El Niño is formed in the equatorial waters of the Pacific Ocean and affects the weather throughout the planet. In East Africa, for example, it becomes more rainy because of the phenomenon, and in the North and South Africa it is drier. Researchers from the United States, France and Switzerland studied 17,000 cases of cholera infection in 3,000 places throughout the African continent in 2000-2014. Scientists are sure that between the change in rainfall in Eastern and Southern Africa due to El Niño and the extent of the disease there is a link.

Although the total number of infections in Africa was the same in any El Niño phase, the geographical distribution of the sick was dependent on the activity of the weather phenomenon.

For example, at the time of El Niño’s activity in South Africa, 30,000 cholera infections were recorded less than during the “sleeping” phase of the climatic phenomenon. In East Africa, on the contrary, El Niño’s development caused a jump in the disease – 48,000 more patients were diagnosed than usual. 177 million people live in the region where El Niño causes an increase in infection with cholera.

Bacteria of cholera live in water, and along with it enter the human body. Showers caused by El Niño overflow the sewer systems, and impurities contaminate drinking water. In those parts of Africa where the weather phenomenon provokes a drought, clean water becomes inaccessible, and the population begins to drink water from any sources, including polluted ones.
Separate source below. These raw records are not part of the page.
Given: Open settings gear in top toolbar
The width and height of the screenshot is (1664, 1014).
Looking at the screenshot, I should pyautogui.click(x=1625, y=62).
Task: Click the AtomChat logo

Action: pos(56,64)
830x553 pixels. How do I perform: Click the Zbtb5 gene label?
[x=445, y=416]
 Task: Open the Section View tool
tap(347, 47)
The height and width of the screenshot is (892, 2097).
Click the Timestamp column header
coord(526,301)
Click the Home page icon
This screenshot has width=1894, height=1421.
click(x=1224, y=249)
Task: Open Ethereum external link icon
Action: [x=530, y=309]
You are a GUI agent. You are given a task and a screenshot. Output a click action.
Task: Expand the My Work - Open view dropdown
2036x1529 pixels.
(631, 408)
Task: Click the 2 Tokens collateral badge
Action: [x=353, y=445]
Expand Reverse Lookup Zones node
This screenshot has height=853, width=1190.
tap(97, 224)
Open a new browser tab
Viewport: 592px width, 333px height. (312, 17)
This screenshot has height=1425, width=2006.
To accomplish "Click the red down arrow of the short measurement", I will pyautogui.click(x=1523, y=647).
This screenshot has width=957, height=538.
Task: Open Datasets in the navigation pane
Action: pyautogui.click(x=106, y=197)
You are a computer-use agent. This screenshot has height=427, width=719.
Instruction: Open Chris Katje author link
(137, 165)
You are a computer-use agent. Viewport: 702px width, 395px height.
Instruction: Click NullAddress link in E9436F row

The development of El Niño and, therefore, the cholera epidemic can be predicted in 6-12 months. If you prepare to increase the number of cases and provide them with the correct treatment, you can reduce the number of deaths to zero. Mortality from cholera in Africa reaches 30%.

In 2015, more than 170,000 cases of cholera infection were diagnosed in the world. In Africa, 40% of the infected lived.